Assignment:
All the records that follow need to be reproduced exactly. Omit the images.

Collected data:
____

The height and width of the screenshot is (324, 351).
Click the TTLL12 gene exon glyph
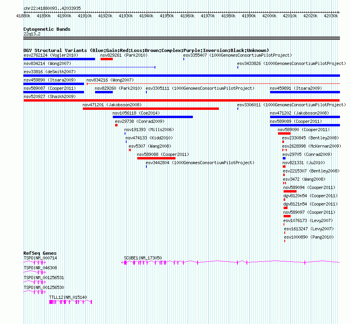tap(71, 302)
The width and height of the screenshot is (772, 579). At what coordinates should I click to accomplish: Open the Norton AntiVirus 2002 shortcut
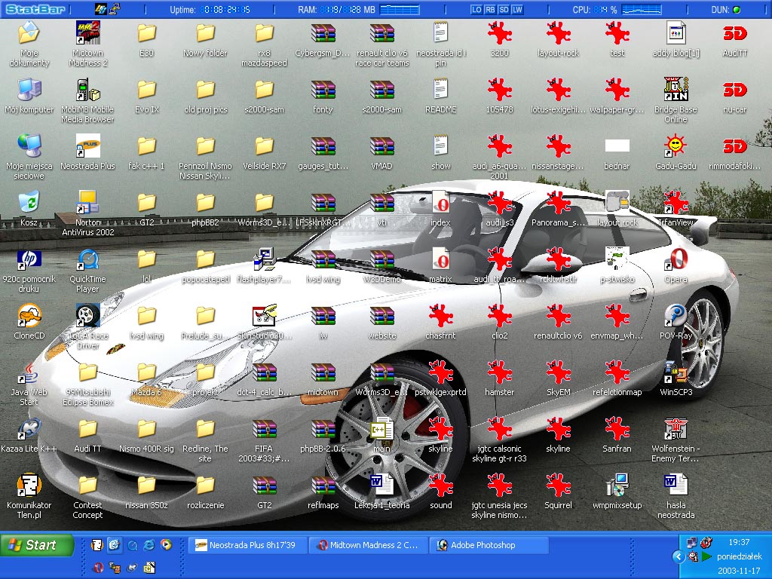pos(88,203)
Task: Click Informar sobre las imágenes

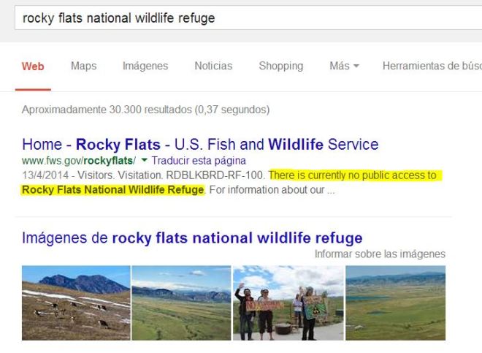Action: (380, 254)
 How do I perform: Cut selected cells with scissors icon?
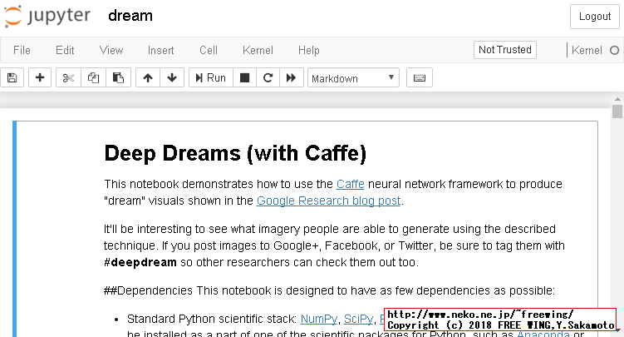coord(68,78)
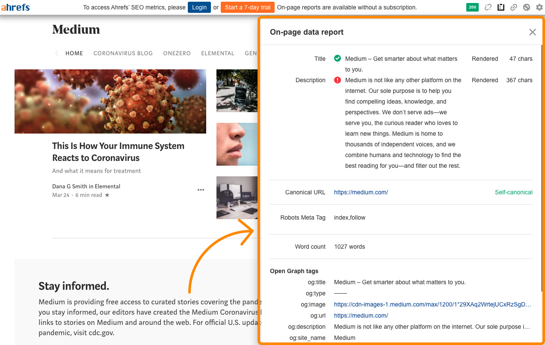Screen dimensions: 545x345
Task: Click the coronavirus article thumbnail
Action: coord(110,101)
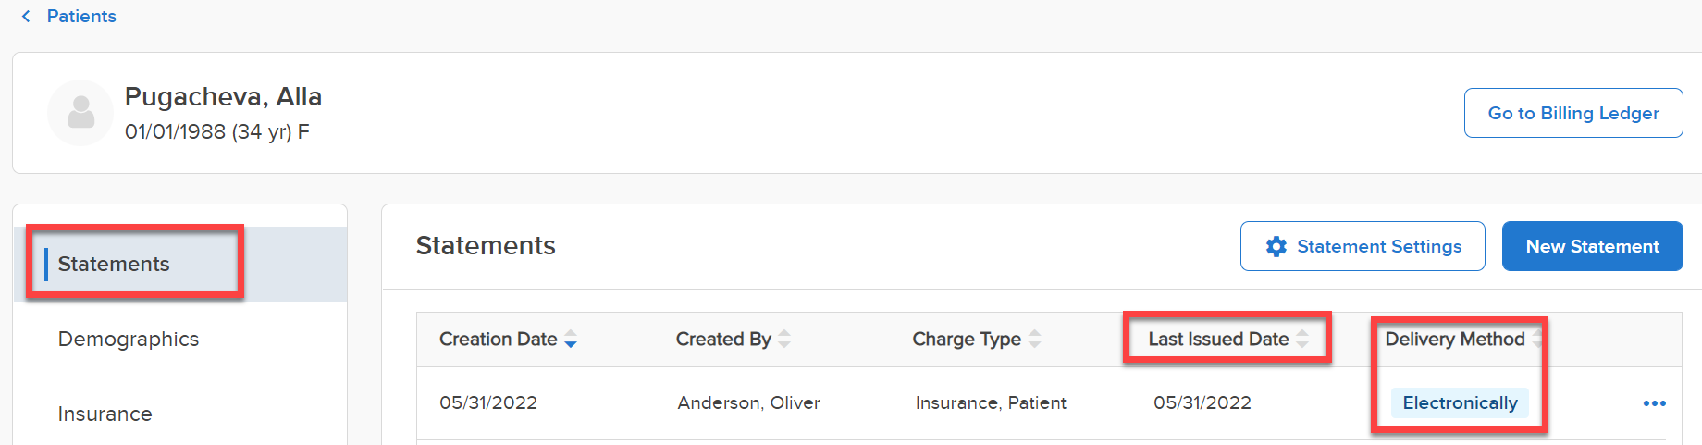This screenshot has height=445, width=1702.
Task: Click the back chevron next to Patients
Action: [x=26, y=16]
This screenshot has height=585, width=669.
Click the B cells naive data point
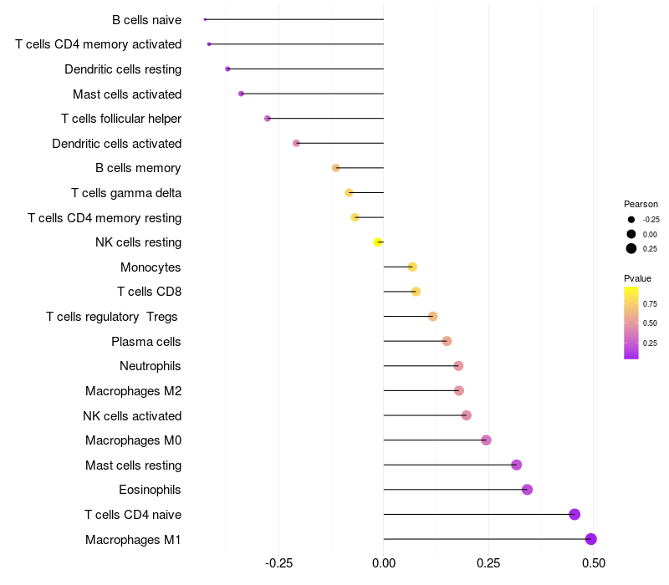click(x=205, y=19)
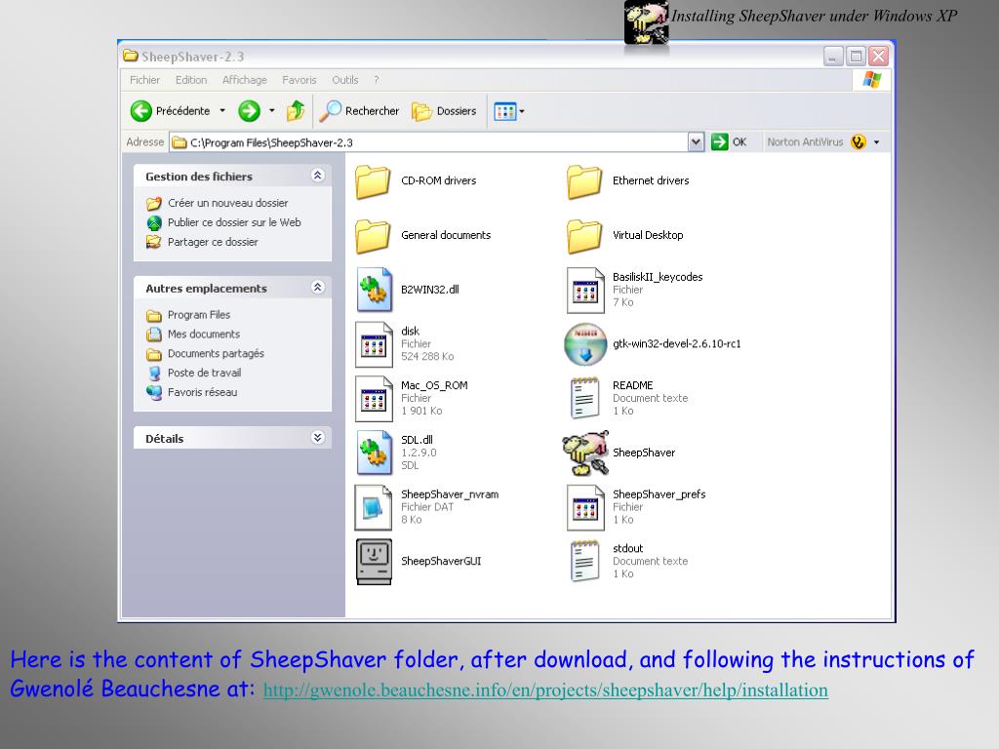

____

Answer to this task:
The height and width of the screenshot is (324, 351).
Click the TTLL12 gene exon glyph
tap(71, 302)
The width and height of the screenshot is (772, 579). At what coordinates should I click to accomplish: Open the Norton AntiVirus 2002 shortcut
pos(88,203)
Task: Click Informar sobre las imágenes

Action: (380, 254)
 How do I perform: Cut selected cells with scissors icon?
coord(68,78)
Screen dimensions: 545x345
Task: Click the coronavirus article thumbnail
Action: coord(110,101)
This screenshot has height=445, width=1702.
Task: Click the back chevron next to Patients
Action: [x=26, y=16]
This screenshot has height=585, width=669.
Click the B cells naive data point
click(x=205, y=19)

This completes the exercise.